Top of RAW DATA
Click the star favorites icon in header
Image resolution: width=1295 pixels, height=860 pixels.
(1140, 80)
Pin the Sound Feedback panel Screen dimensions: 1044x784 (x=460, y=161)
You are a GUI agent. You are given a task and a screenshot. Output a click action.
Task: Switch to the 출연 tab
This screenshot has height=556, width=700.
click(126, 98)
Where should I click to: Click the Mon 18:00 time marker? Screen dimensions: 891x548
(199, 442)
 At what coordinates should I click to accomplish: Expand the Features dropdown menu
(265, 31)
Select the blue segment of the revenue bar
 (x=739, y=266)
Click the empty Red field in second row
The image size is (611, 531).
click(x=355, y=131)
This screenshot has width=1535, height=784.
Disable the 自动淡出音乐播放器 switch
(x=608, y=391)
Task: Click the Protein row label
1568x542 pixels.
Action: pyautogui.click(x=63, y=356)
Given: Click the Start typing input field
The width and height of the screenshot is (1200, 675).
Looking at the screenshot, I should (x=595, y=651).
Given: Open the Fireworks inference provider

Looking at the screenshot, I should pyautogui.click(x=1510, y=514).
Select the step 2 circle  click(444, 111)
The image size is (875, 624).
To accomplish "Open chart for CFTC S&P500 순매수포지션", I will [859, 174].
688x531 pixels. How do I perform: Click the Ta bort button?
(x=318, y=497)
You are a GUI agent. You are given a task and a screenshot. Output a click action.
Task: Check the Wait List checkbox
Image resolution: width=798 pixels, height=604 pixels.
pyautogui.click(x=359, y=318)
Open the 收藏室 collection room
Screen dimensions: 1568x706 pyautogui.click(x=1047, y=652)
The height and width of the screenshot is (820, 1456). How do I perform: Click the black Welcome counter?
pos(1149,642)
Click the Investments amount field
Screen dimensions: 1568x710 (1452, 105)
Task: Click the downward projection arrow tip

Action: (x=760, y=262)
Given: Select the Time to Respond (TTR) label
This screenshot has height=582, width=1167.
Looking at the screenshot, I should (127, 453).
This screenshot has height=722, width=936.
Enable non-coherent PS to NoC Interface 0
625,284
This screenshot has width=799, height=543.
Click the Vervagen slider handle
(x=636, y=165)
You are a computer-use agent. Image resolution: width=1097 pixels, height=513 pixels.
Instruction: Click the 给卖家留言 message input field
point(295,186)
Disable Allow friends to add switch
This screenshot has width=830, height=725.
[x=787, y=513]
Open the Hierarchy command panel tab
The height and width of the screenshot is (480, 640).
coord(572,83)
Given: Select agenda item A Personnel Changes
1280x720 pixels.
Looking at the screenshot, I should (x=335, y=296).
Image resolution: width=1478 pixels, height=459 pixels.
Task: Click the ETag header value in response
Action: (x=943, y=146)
Bottom of RAW DATA
> _EXERCISE DESCRIPTION_
All lines from the line holding "This screenshot has width=799, height=543." through the end of the records above need to be transcribed exactly, and no other text should appear.

> _SOLUTION TO THIS PROBLEM_
This screenshot has width=799, height=543.
Click the Vervagen slider handle
(x=636, y=165)
You are a computer-use agent. Image resolution: width=1097 pixels, height=513 pixels.
Instruction: Click the 给卖家留言 message input field
point(295,186)
Disable Allow friends to add switch
This screenshot has width=830, height=725.
[x=787, y=513]
Open the Hierarchy command panel tab
The height and width of the screenshot is (480, 640).
coord(572,83)
Given: Select agenda item A Personnel Changes
1280x720 pixels.
Looking at the screenshot, I should (x=335, y=296).
Image resolution: width=1478 pixels, height=459 pixels.
Task: Click the ETag header value in response
Action: (x=943, y=146)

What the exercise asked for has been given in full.